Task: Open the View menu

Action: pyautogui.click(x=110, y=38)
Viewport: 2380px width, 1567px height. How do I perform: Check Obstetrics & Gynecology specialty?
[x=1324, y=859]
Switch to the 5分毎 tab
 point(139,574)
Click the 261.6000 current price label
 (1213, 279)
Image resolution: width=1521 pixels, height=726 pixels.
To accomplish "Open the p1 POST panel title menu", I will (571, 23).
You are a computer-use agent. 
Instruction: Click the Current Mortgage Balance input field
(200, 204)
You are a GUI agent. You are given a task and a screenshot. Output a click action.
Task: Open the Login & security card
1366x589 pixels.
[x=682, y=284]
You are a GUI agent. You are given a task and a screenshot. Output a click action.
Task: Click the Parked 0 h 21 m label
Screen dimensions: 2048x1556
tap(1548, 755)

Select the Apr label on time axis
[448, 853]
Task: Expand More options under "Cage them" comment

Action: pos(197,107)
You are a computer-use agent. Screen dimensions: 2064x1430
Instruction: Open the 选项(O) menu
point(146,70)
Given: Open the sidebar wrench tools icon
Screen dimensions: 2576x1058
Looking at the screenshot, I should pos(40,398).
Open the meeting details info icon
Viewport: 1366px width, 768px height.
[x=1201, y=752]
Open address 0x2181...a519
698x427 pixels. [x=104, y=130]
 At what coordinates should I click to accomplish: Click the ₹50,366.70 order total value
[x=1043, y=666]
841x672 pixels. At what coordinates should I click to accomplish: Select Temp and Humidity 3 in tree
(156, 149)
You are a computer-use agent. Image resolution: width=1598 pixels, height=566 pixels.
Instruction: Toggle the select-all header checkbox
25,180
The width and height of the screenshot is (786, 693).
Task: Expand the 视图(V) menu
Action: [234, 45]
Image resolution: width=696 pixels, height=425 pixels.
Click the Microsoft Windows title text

========================

— What is being asked —
Rewrite all the material above, changing every "computer-use agent" to "desktop assistant" and leaving everything else as it is.

— Final result —
Task: Open the View menu

Action: pyautogui.click(x=110, y=38)
Viewport: 2380px width, 1567px height. How do I perform: Check Obstetrics & Gynecology specialty?
[x=1324, y=859]
Switch to the 5分毎 tab
 point(139,574)
Click the 261.6000 current price label
 (1213, 279)
Image resolution: width=1521 pixels, height=726 pixels.
To accomplish "Open the p1 POST panel title menu", I will (571, 23).
You are a desktop assistant. 
Instruction: Click the Current Mortgage Balance input field
(200, 204)
You are a GUI agent. You are given a task and a screenshot. Output a click action.
Task: Open the Login & security card
1366x589 pixels.
[x=682, y=284]
You are a GUI agent. You are given a task and a screenshot. Output a click action.
Task: Click the Parked 0 h 21 m label
Screen dimensions: 2048x1556
tap(1548, 755)

Select the Apr label on time axis
[448, 853]
Task: Expand More options under "Cage them" comment

Action: pos(197,107)
You are a desktop assistant. Screen dimensions: 2064x1430
Instruction: Open the 选项(O) menu
point(146,70)
Given: Open the sidebar wrench tools icon
Screen dimensions: 2576x1058
Looking at the screenshot, I should pos(40,398).
Open the meeting details info icon
Viewport: 1366px width, 768px height.
[x=1201, y=752]
Open address 0x2181...a519
698x427 pixels. [x=104, y=130]
 At what coordinates should I click to accomplish: Click the ₹50,366.70 order total value
[x=1043, y=666]
841x672 pixels. At what coordinates should I click to accomplish: Select Temp and Humidity 3 in tree
(156, 149)
You are a desktop assistant. Image resolution: width=1598 pixels, height=566 pixels.
Instruction: Toggle the select-all header checkbox
25,180
The width and height of the screenshot is (786, 693).
Task: Expand the 视图(V) menu
Action: [234, 45]
Image resolution: width=696 pixels, height=425 pixels.
Click the Microsoft Windows title text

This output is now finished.